The value(s) by which we rescale the output measurement values. If the measurements are P-dimensional, we can specify a list of length P whose entries correspond to the scaling for each output dimension.

obs_mean: ‘local’ | int | float | list of int or float | None, default None.

Value to subtract from observations. The purpose is to calibrate observations in order to use kernels with mean zero if one wishes. Setting obs_mean = 'local' allows us to use the mean value of the array self.obs.

verbose: bool, default True

Set verbosity of model initialisation.

abstract get_objective_function_value() ndarray

Get value of objection function used to train the model. e.g. the log marginal likelihood when using exact GPR. Any inheriting class should override this method.

get_parameters(*args, return_dict=True) dict | list

Get parameter values. Loops through the get_* methods for all * in param_names or args. If return_dict is True, it returns a dictionary of param name-value pairs and if False, returns a list of all parameter values in the order listed in param_names.

Parameters:
args: list of str

A list of parameter names whose values we wish to retrieve. If it is an empty list, it will return the values of all parameters in self.param_names.

return_dict: bool, default True

Option to return the result as a dictionary or as a list.

Returns:
dict or list

A dictionary (if return_dict=True) or list (if return_dict=False) containing the parameter values.

abstract optimise_parameters()

Method to fit data on model by optimising (hyper/variational)-parameters. Any inheriting class should override this method.

abstract property param_names: List[str]

Property method that returns the names of parameters in a list. Any inheriting class should override this method.

Each parameter name should have a get_* and set_* method. e.g. if param_names = ['A', 'B'] then methods get_A, set_A, get_B, set_B should be defined.
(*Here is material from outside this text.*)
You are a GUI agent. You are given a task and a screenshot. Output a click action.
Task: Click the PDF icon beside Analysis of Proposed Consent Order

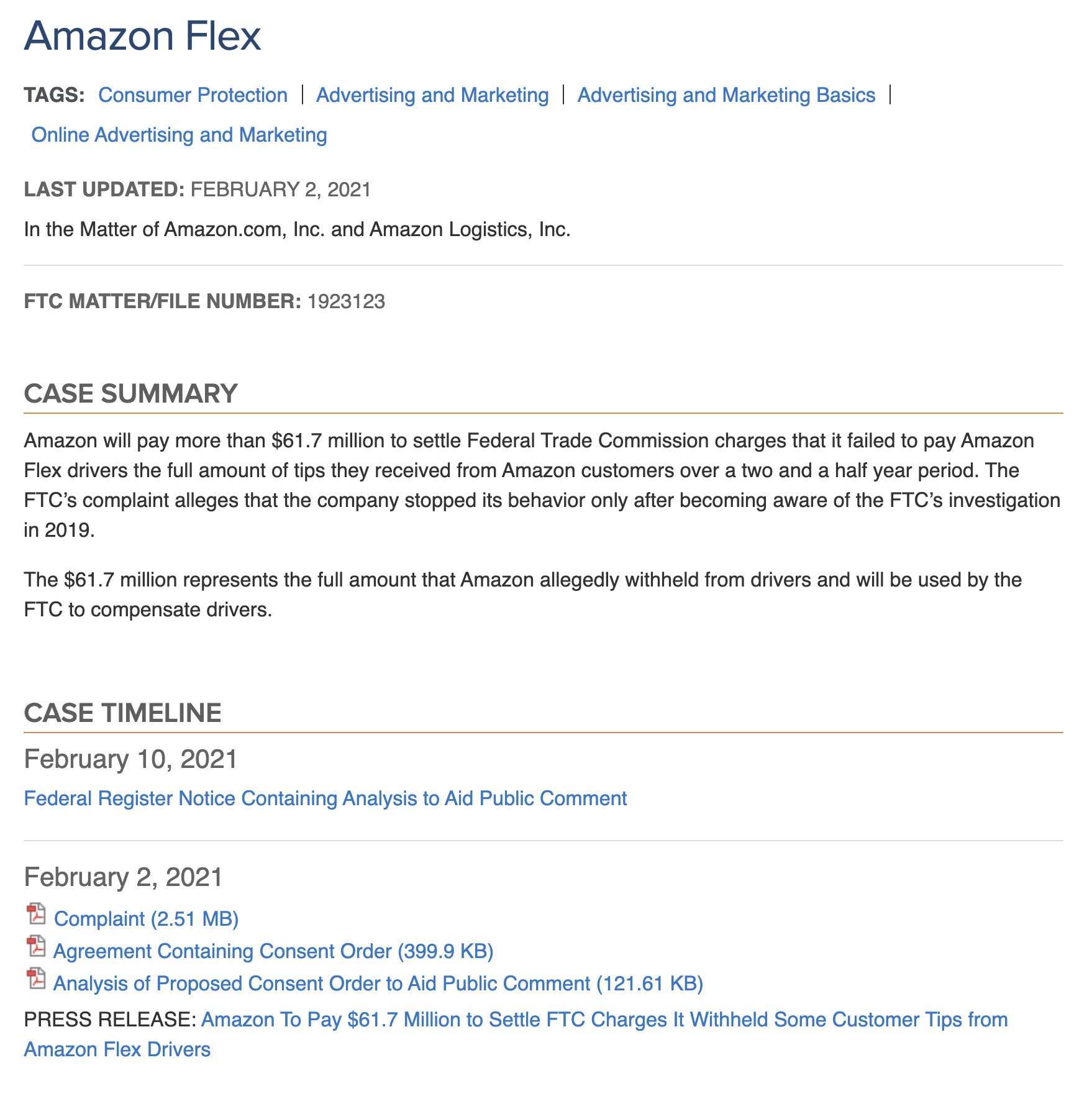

Additionally, one can specify a set_*_constraints method that imposes constraints on the parameters during training, if applicable.
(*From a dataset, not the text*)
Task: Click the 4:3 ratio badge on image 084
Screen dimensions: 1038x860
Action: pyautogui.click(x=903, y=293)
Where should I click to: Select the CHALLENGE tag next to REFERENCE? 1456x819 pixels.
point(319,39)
abstract predict(coords: ndarray) Dict[str, ndarray]

Method to generate prediction at given coords. Any inheriting class should override this method.

Parameters:
coords: numpy array

Coordinate values where we wish to make predictions.

Returns:
dict

Predictions at the given coordinate locations. Should be a dictionary containing the mean and variance of the predictions, as well as other variables one wishes to save.

set_parameter_constraints(constraints_dict, **kwargs)

Set constraints on parameters, e.g. maximum or minimum values.

Parameters:
constraints_dict: dict of dict

A dictionary of parameter name–constraints pair, where the constraints are specified as dictionaries of arguments to be passed to the set_*_constraints method.

kwargs: dict

A global dictionary of keyword arguments to be passed to all set_*_constraints method.

set_parameters(**kwargs)

Set parameter values.

Parameters:
kwargs: dict

A dictionary of parameter name–value pairs that we wish to set. Parameter names must be a subset of self.param_names otherwise returns an error.